Medium- and high-intensity rTMS reduces psychomotor agitation with distinct neurobiologic mechanisms.

Definitive data are lacking on the mechanism of action and biomarkers of repetitive transcranial magnetic stimulation (rTMS) for the treatment of depression. Low-intensity rTMS (LI-rTMS) has demonstrated utility in preclinical models of rTMS treatments but the effects of LI-rTMS in murine models of depression are unknown. We examined the behavioral and neurobiologic changes in olfactory bulbectomy (OB) mice with medium-intensity rTMS (MI-rTMS) treatment and fluoxetine hydrochloride.

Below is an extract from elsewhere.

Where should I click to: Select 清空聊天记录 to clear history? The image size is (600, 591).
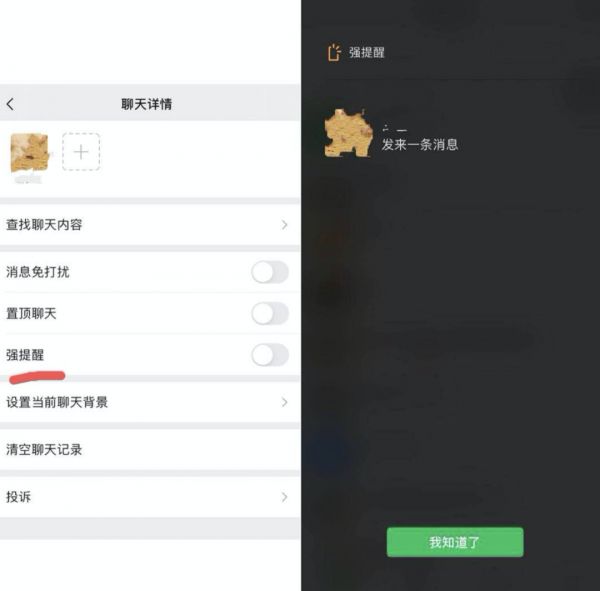(150, 450)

We then compared 10-Hz rTMS sessions for 3 min at intensities (measured at the cortical surface) of 4 mT (LI-rTMS), 50 mT (medium-intensity rTMS [MI-rTMS]), or 1 T (high-intensity rTMS [HI-rTMS]) 5 days per week over 4 weeks in an OB model of agitated depression. Behavioral effects were assessed with forced swim test; neurobiologic effects were assessed with brain levels of 5-hydroxytryptamine, brain-derived neurotrophic factor (BDNF), and neurogenesis. Peripheral metabolomic changes induced by OB and rTMS were monitored through enzyme-linked immunosorbent assay and ultrapressure liquid chromatography-driven targeted metabolomics evaluated with ingenuity pathway analysis (IPA). MI-rTMS and HI-rTMS attenuated psychomotor agitation but only MI-rTMS increased BDNF and neurogenesis levels. HI-rTMS normalized the plasma concentration of α-amino-n-butyric acid and 3-methylhistidine. IPA revealed significant changes in glutamine processing and glutamate signaling in the OB model and following MI-rTMS and HI-rTMS treatment. The present findings suggest that MI-rTMS and HI-rTMS induce differential neurobiologic changes in a mouse model of agitated depression. Further, α-amino-n-butyric acid and 3-methylhistidine may have utility as biomarkers to objectively monitor the response to rTMS treatment of depression.